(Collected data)
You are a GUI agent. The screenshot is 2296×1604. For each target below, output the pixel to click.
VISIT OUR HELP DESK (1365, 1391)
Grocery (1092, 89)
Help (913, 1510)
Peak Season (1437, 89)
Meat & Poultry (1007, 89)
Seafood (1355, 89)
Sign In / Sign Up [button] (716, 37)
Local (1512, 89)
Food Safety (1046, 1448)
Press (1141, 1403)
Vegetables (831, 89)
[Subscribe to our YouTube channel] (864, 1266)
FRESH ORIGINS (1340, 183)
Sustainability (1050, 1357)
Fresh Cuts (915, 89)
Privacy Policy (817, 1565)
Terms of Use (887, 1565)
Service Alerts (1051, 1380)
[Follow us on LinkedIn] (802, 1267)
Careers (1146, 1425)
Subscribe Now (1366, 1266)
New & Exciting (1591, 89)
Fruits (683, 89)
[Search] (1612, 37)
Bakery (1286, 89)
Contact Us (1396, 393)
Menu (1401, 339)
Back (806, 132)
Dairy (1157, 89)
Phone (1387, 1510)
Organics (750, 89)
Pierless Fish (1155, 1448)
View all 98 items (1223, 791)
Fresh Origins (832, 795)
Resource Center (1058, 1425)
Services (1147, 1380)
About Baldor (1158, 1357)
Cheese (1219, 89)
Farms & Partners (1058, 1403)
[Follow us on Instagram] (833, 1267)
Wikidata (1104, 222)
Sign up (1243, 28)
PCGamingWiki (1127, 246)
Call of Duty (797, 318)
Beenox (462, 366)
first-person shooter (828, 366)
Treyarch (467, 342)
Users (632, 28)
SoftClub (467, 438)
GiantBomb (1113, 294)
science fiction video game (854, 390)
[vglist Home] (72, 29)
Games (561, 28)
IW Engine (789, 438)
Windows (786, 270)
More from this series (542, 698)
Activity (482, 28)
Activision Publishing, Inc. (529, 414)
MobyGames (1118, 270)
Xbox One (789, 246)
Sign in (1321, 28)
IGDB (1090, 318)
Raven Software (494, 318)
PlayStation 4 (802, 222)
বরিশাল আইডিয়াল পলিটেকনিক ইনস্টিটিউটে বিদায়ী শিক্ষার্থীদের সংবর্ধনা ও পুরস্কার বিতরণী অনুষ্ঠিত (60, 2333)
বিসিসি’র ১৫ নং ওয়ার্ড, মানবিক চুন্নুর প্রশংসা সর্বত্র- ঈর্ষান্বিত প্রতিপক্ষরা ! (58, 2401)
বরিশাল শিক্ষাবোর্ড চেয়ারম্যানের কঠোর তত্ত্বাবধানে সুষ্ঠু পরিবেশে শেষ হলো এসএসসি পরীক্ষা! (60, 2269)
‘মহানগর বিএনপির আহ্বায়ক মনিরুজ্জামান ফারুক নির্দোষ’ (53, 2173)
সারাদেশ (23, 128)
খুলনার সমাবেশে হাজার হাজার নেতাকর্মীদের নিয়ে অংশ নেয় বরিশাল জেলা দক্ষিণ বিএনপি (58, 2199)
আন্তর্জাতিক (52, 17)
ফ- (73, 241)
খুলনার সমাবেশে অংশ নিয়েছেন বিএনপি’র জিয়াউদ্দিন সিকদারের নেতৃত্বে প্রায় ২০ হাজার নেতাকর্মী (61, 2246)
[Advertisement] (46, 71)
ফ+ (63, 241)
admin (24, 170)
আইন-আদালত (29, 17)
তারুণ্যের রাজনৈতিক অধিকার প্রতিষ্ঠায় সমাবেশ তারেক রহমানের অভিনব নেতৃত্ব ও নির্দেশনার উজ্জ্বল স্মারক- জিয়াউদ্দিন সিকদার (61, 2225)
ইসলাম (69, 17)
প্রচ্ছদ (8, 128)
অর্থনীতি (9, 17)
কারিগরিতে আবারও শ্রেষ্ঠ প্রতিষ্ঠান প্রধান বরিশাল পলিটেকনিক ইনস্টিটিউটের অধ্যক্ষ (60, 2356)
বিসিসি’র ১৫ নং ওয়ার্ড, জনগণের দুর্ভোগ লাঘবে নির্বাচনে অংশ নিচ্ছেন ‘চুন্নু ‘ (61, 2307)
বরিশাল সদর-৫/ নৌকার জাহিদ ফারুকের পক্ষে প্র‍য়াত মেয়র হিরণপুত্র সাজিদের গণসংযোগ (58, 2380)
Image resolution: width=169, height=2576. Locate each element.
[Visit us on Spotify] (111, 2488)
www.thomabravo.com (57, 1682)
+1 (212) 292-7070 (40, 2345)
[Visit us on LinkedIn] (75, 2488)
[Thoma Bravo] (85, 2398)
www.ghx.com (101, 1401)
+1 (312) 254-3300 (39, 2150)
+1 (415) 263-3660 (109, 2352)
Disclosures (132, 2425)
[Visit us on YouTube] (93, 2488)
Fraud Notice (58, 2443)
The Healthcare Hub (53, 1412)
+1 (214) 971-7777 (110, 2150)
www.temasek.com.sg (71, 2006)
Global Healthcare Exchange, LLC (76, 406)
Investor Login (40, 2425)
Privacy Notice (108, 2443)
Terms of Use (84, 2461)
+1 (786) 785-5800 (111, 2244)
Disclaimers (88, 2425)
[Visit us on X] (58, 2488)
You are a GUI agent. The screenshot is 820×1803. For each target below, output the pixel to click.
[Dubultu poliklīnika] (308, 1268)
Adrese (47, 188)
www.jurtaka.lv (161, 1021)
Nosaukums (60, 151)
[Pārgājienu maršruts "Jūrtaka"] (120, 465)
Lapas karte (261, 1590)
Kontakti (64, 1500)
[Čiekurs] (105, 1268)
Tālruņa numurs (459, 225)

TASK: Retype each record exactly, leaving nothing out.

OUTPUT FOR THIS TASK:
You are a GUI agent. The screenshot is 2296×1604. For each target below, output the pixel to click.
VISIT OUR HELP DESK (1365, 1391)
Grocery (1092, 89)
Help (913, 1510)
Peak Season (1437, 89)
Meat & Poultry (1007, 89)
Seafood (1355, 89)
Sign In / Sign Up [button] (716, 37)
Local (1512, 89)
Food Safety (1046, 1448)
Press (1141, 1403)
Vegetables (831, 89)
[Subscribe to our YouTube channel] (864, 1266)
FRESH ORIGINS (1340, 183)
Sustainability (1050, 1357)
Fresh Cuts (915, 89)
Privacy Policy (817, 1565)
Terms of Use (887, 1565)
Service Alerts (1051, 1380)
[Follow us on LinkedIn] (802, 1267)
Careers (1146, 1425)
Subscribe Now (1366, 1266)
New & Exciting (1591, 89)
Fruits (683, 89)
[Search] (1612, 37)
Bakery (1286, 89)
Contact Us (1396, 393)
Menu (1401, 339)
Back (806, 132)
Dairy (1157, 89)
Phone (1387, 1510)
Organics (750, 89)
Pierless Fish (1155, 1448)
View all 98 items (1223, 791)
Fresh Origins (832, 795)
Resource Center (1058, 1425)
Services (1147, 1380)
About Baldor (1158, 1357)
Cheese (1219, 89)
Farms & Partners (1058, 1403)
[Follow us on Instagram] (833, 1267)
Wikidata (1104, 222)
Sign up (1243, 28)
PCGamingWiki (1127, 246)
Call of Duty (797, 318)
Beenox (462, 366)
first-person shooter (828, 366)
Treyarch (467, 342)
Users (632, 28)
SoftClub (467, 438)
GiantBomb (1113, 294)
science fiction video game (854, 390)
[vglist Home] (72, 29)
Games (561, 28)
IW Engine (789, 438)
Windows (786, 270)
More from this series (542, 698)
Activity (482, 28)
Activision Publishing, Inc. (529, 414)
MobyGames (1118, 270)
Xbox One (789, 246)
Sign in (1321, 28)
IGDB (1090, 318)
Raven Software (494, 318)
PlayStation 4 (802, 222)
বরিশাল আইডিয়াল পলিটেকনিক ইনস্টিটিউটে বিদায়ী শিক্ষার্থীদের সংবর্ধনা ও পুরস্কার বিতরণী অনুষ্ঠিত (60, 2333)
বিসিসি’র ১৫ নং ওয়ার্ড, মানবিক চুন্নুর প্রশংসা সর্বত্র- ঈর্ষান্বিত প্রতিপক্ষরা ! (58, 2401)
বরিশাল শিক্ষাবোর্ড চেয়ারম্যানের কঠোর তত্ত্বাবধানে সুষ্ঠু পরিবেশে শেষ হলো এসএসসি পরীক্ষা! (60, 2269)
‘মহানগর বিএনপির আহ্বায়ক মনিরুজ্জামান ফারুক নির্দোষ’ (53, 2173)
সারাদেশ (23, 128)
খুলনার সমাবেশে হাজার হাজার নেতাকর্মীদের নিয়ে অংশ নেয় বরিশাল জেলা দক্ষিণ বিএনপি (58, 2199)
আন্তর্জাতিক (52, 17)
ফ- (73, 241)
খুলনার সমাবেশে অংশ নিয়েছেন বিএনপি’র জিয়াউদ্দিন সিকদারের নেতৃত্বে প্রায় ২০ হাজার নেতাকর্মী (61, 2246)
[Advertisement] (46, 71)
ফ+ (63, 241)
admin (24, 170)
আইন-আদালত (29, 17)
তারুণ্যের রাজনৈতিক অধিকার প্রতিষ্ঠায় সমাবেশ তারেক রহমানের অভিনব নেতৃত্ব ও নির্দেশনার উজ্জ্বল স্মারক- জিয়াউদ্দিন সিকদার (61, 2225)
ইসলাম (69, 17)
প্রচ্ছদ (8, 128)
অর্থনীতি (9, 17)
কারিগরিতে আবারও শ্রেষ্ঠ প্রতিষ্ঠান প্রধান বরিশাল পলিটেকনিক ইনস্টিটিউটের অধ্যক্ষ (60, 2356)
বিসিসি’র ১৫ নং ওয়ার্ড, জনগণের দুর্ভোগ লাঘবে নির্বাচনে অংশ নিচ্ছেন ‘চুন্নু ‘ (61, 2307)
বরিশাল সদর-৫/ নৌকার জাহিদ ফারুকের পক্ষে প্র‍য়াত মেয়র হিরণপুত্র সাজিদের গণসংযোগ (58, 2380)
Image resolution: width=169, height=2576. Locate each element.
[Visit us on Spotify] (111, 2488)
www.thomabravo.com (57, 1682)
+1 (212) 292-7070 (40, 2345)
[Visit us on LinkedIn] (75, 2488)
[Thoma Bravo] (85, 2398)
www.ghx.com (101, 1401)
+1 (312) 254-3300 (39, 2150)
+1 (415) 263-3660 (109, 2352)
Disclosures (132, 2425)
[Visit us on YouTube] (93, 2488)
Fraud Notice (58, 2443)
The Healthcare Hub (53, 1412)
+1 (214) 971-7777 (110, 2150)
www.temasek.com.sg (71, 2006)
Global Healthcare Exchange, LLC (76, 406)
Investor Login (40, 2425)
Privacy Notice (108, 2443)
Terms of Use (84, 2461)
+1 (786) 785-5800 (111, 2244)
Disclaimers (88, 2425)
[Visit us on X] (58, 2488)
You are a GUI agent. The screenshot is 820×1803. For each target below, output the pixel to click.
[Dubultu poliklīnika] (308, 1268)
Adrese (47, 188)
www.jurtaka.lv (161, 1021)
Nosaukums (60, 151)
[Pārgājienu maršruts "Jūrtaka"] (120, 465)
Lapas karte (261, 1590)
Kontakti (64, 1500)
[Čiekurs] (105, 1268)
Tālruņa numurs (459, 225)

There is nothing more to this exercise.